(THE TASK) In the listing below, pick out lines with "agent".

(GIVEN DATA)

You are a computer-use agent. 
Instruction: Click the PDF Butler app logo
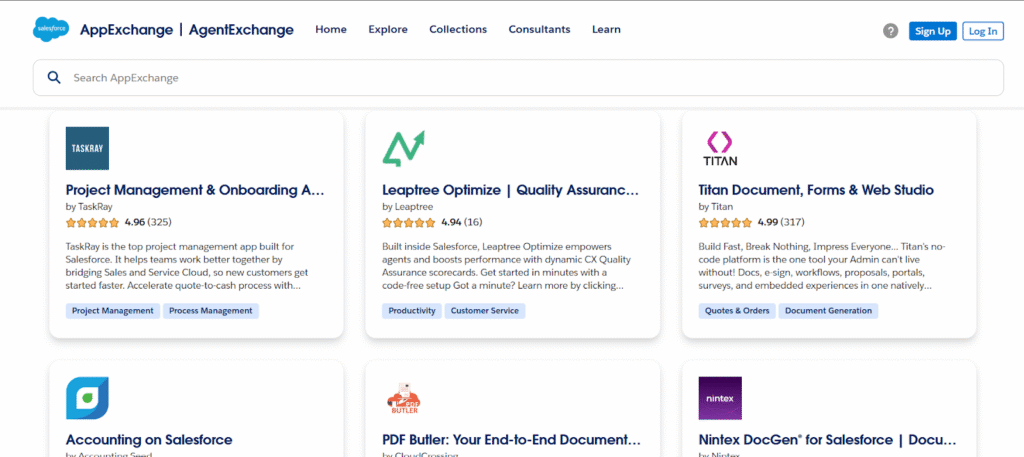[403, 398]
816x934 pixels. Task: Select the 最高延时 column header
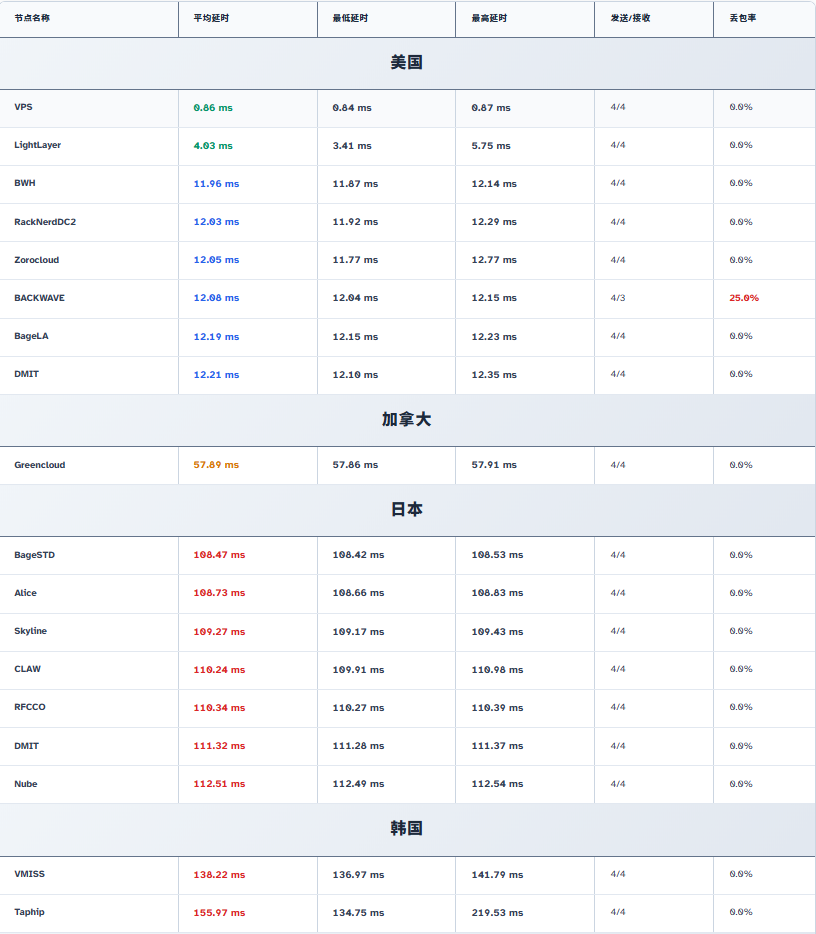click(489, 18)
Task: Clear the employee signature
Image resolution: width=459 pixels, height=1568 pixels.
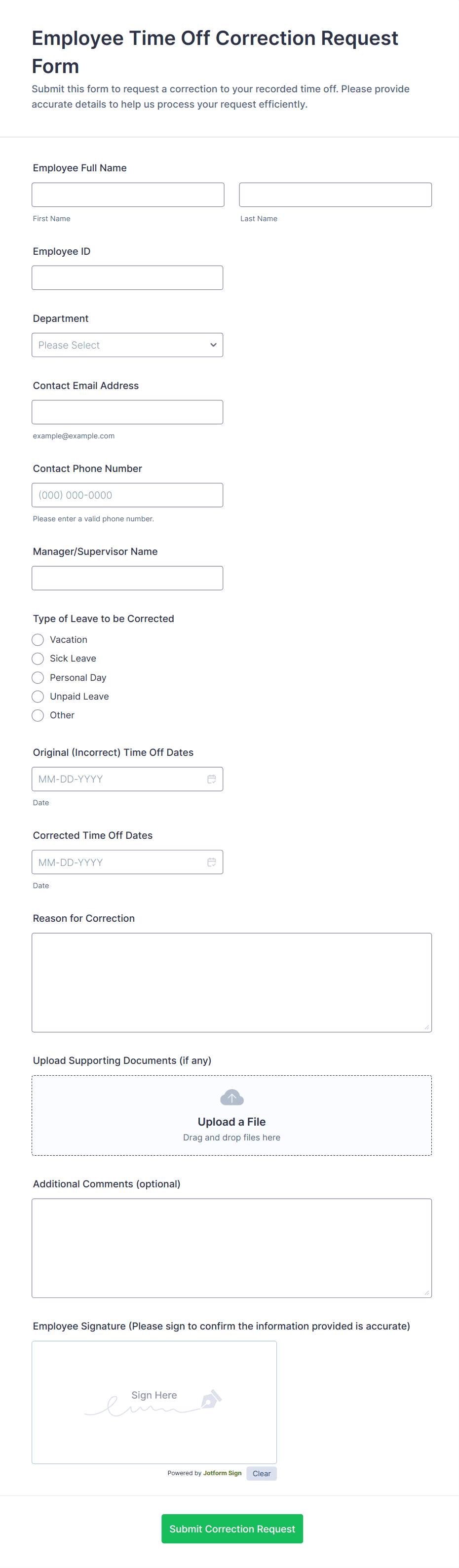Action: pyautogui.click(x=261, y=1473)
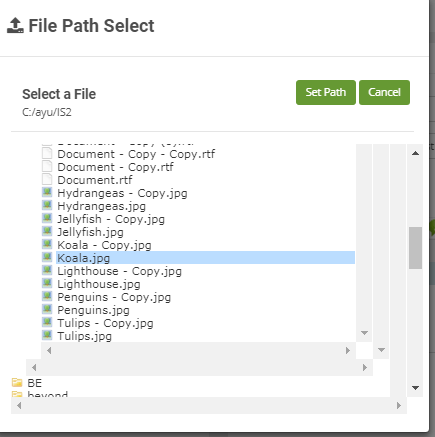Click the inner file list scroll-down arrow

point(364,333)
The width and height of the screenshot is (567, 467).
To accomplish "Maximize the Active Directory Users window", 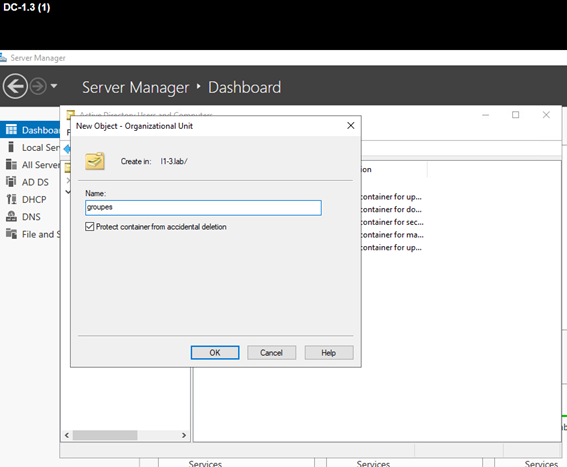I will [515, 115].
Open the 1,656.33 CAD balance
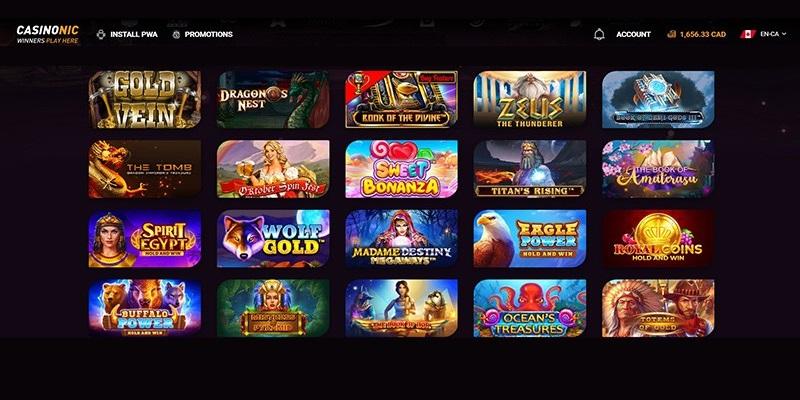This screenshot has height=400, width=800. [703, 34]
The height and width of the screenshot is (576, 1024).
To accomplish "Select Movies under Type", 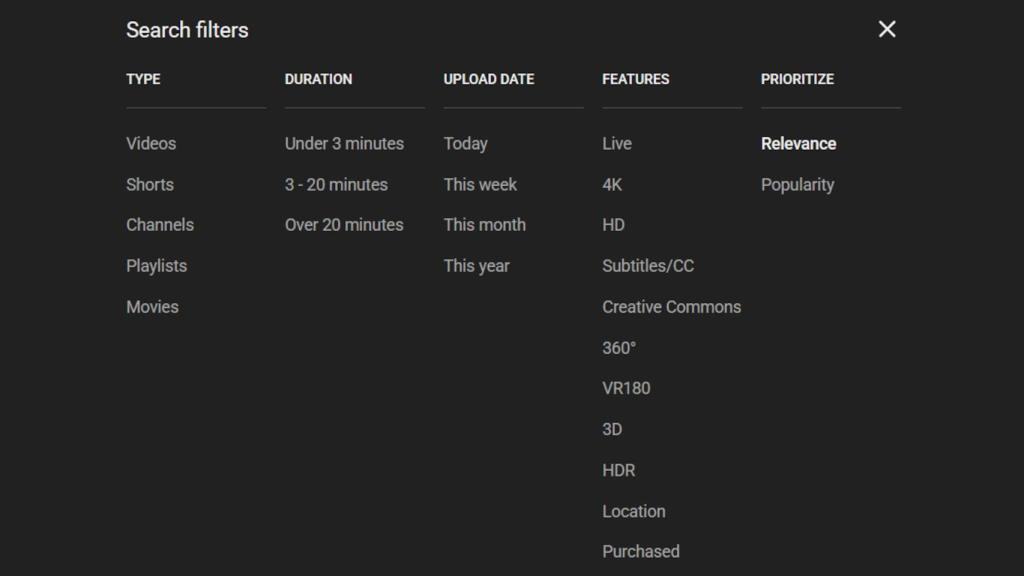I will tap(152, 306).
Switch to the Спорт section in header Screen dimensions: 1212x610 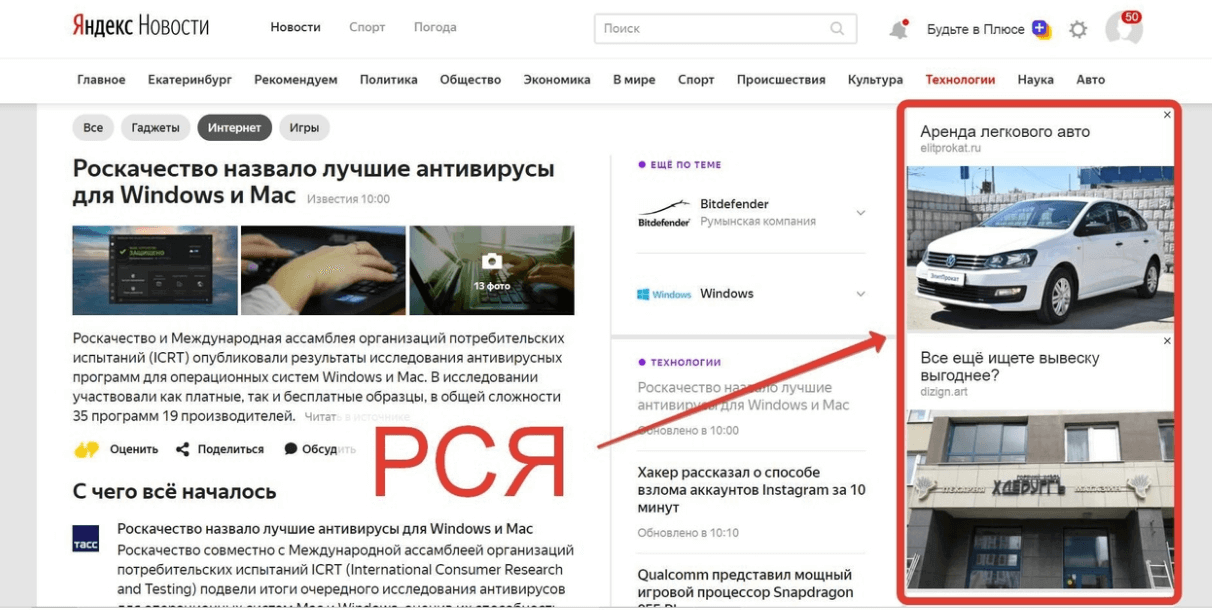pyautogui.click(x=367, y=28)

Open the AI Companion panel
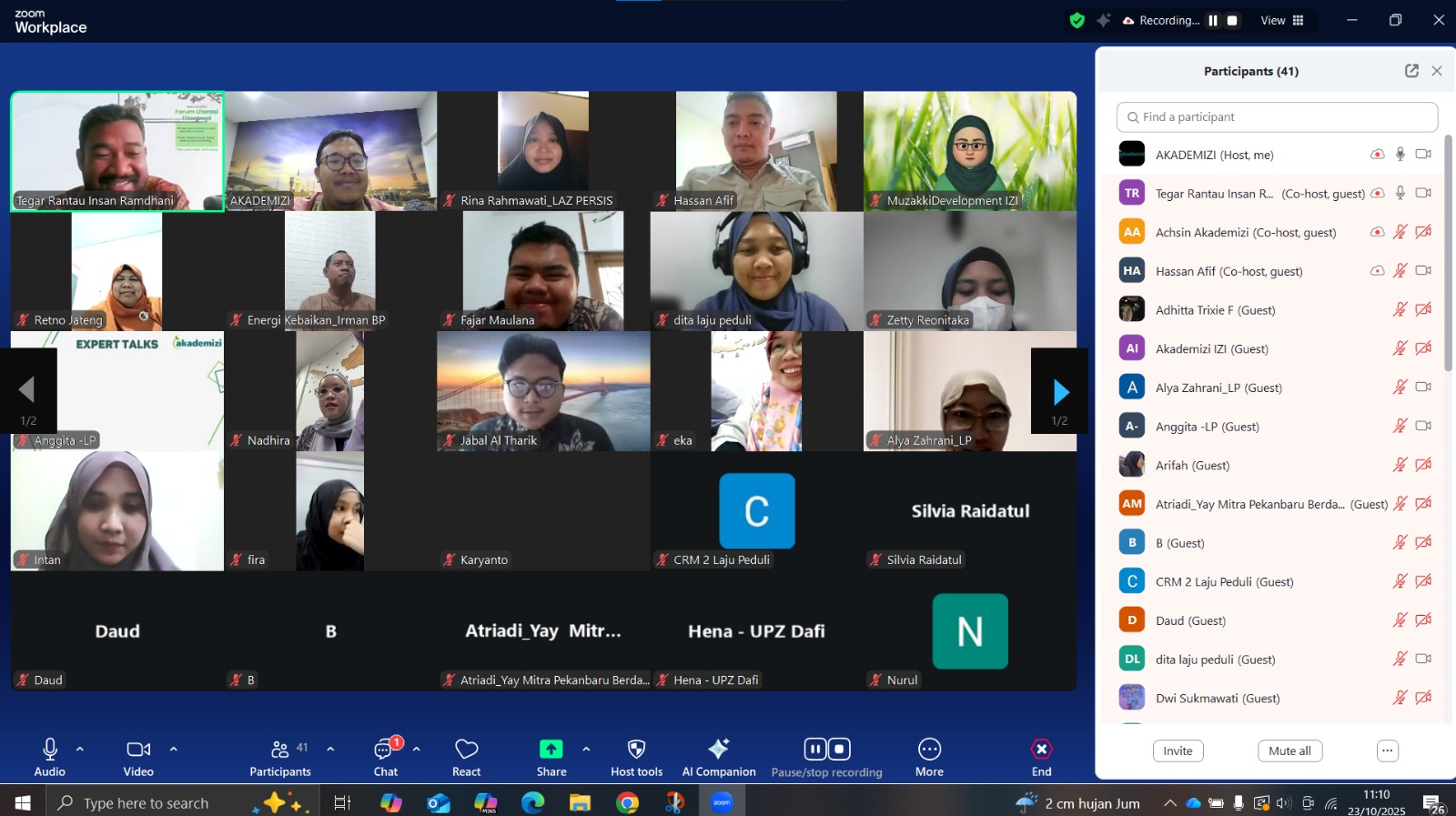(719, 750)
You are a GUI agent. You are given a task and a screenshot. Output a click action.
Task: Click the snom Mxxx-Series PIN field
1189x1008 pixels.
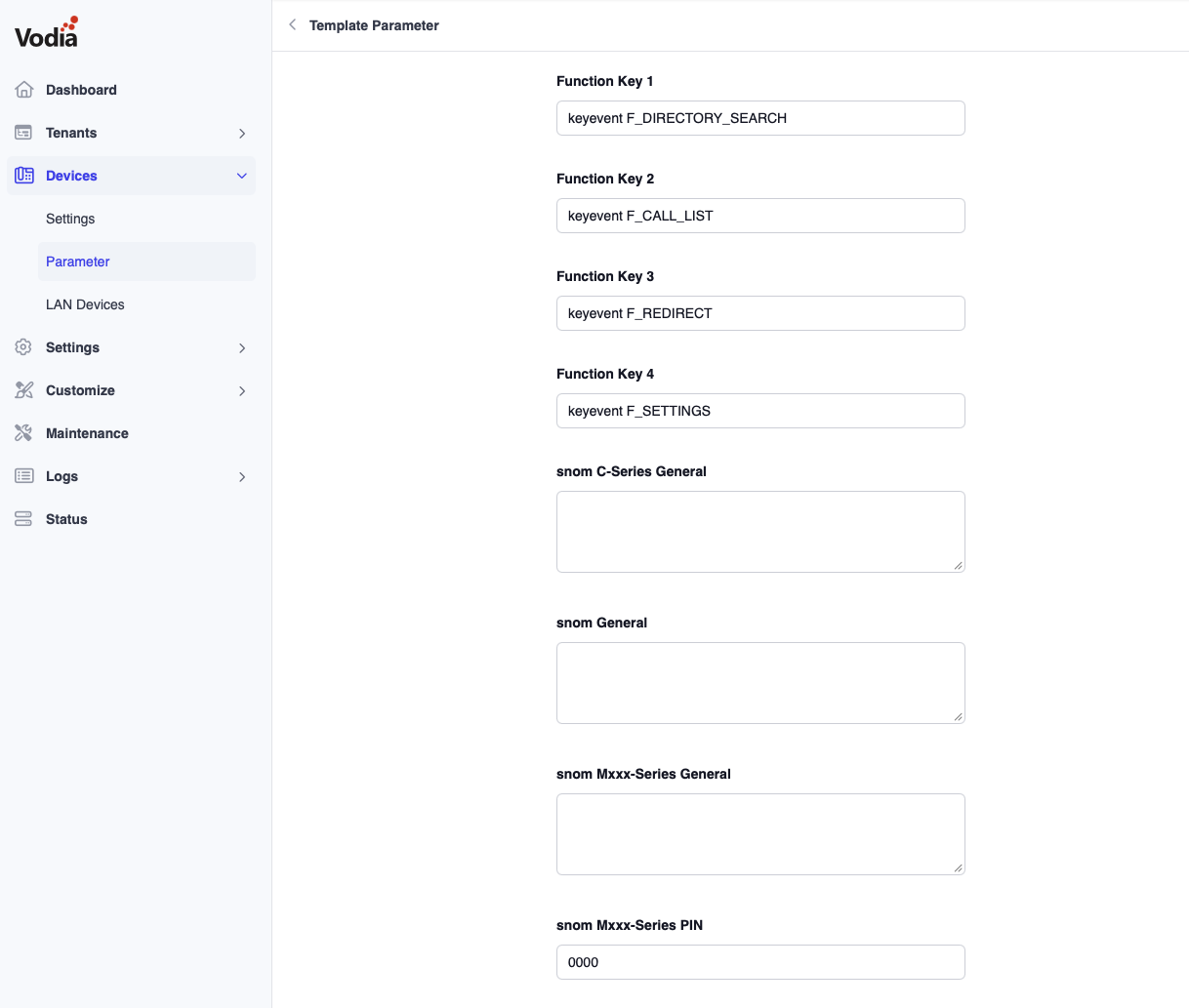760,962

(TASK OUTPUT)
You are a computer-use agent. 
You are a GUI agent. You are given a task and a screenshot. Output a click action.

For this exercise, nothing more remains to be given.